#### The problem:
Retype each of the following records word for word, leaving out the pictures.

#### Provided information:

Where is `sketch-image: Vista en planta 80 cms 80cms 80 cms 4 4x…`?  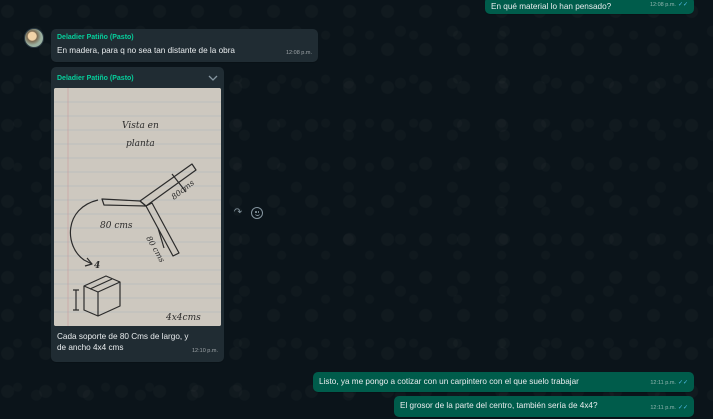
sketch-image: Vista en planta 80 cms 80cms 80 cms 4 4x… is located at coordinates (138, 207).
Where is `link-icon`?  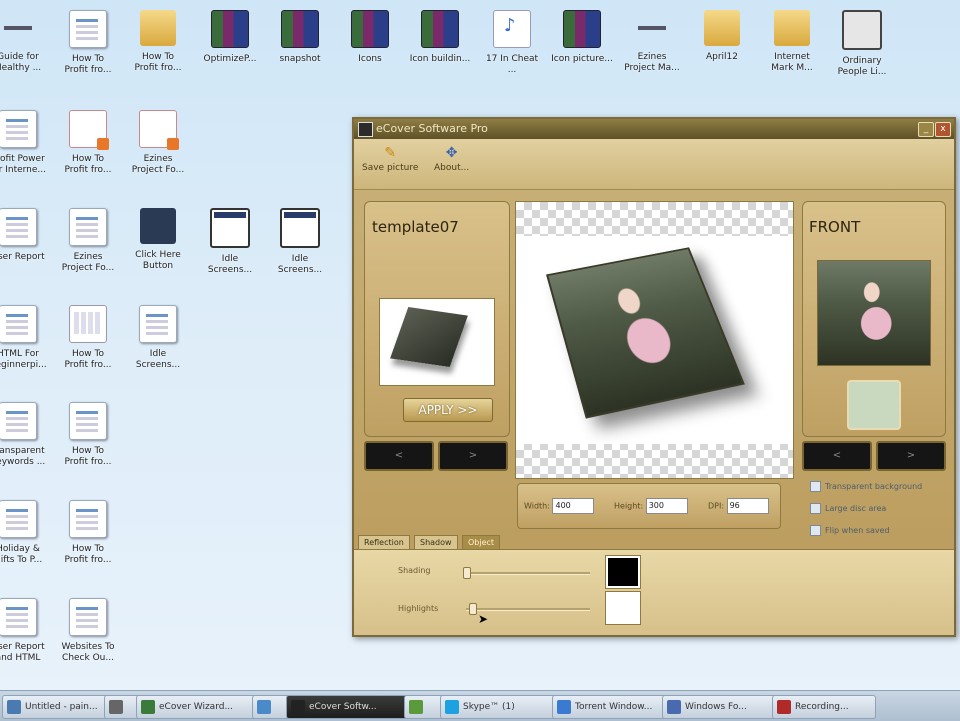
link-icon is located at coordinates (18, 28).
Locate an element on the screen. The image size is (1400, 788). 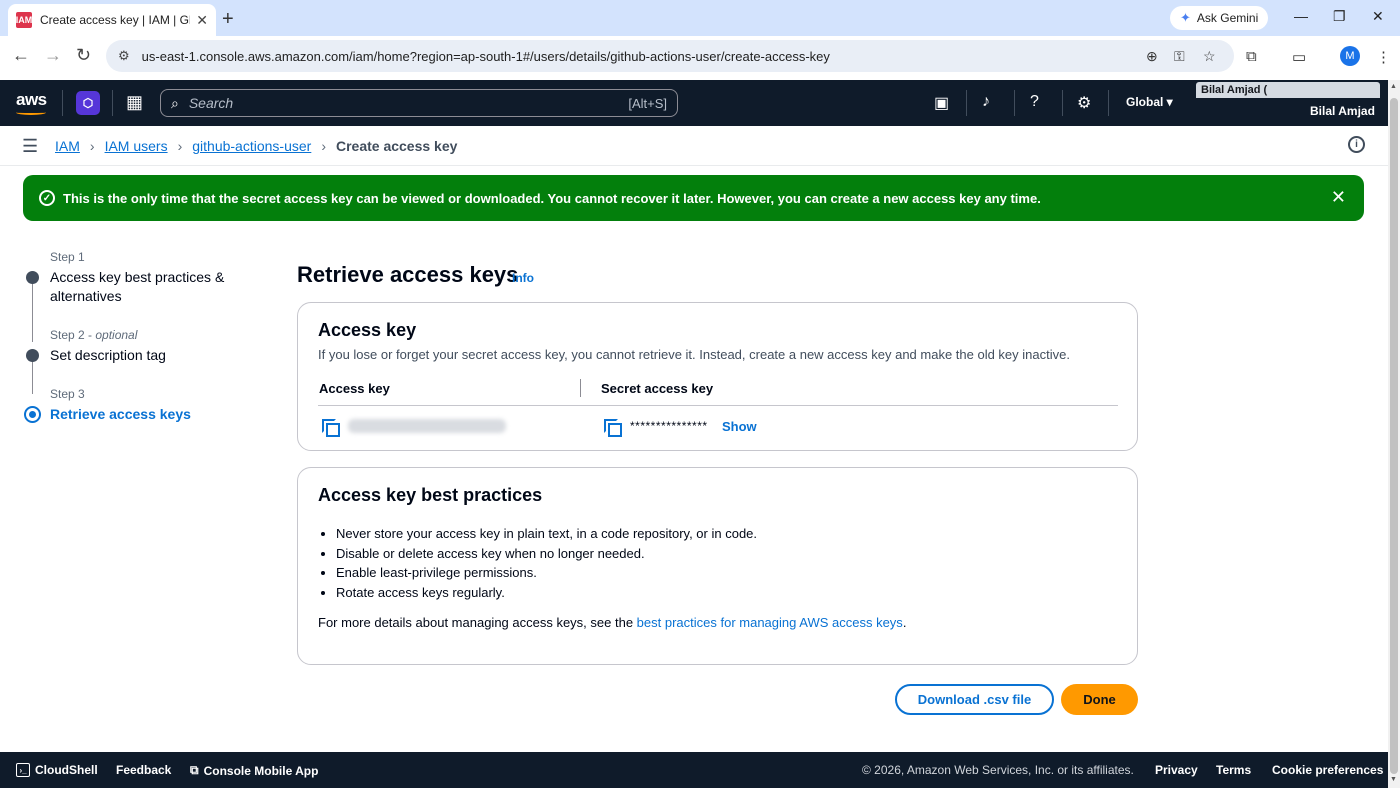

#### Exercise result:
Where is `sketch-image: Vista en planta 80 cms 80cms 80 cms 4 4x…`?  
sketch-image: Vista en planta 80 cms 80cms 80 cms 4 4x… is located at coordinates (138, 207).
Where is `link-icon`?  
link-icon is located at coordinates (18, 28).
Locate an element on the screen. The image size is (1400, 788). 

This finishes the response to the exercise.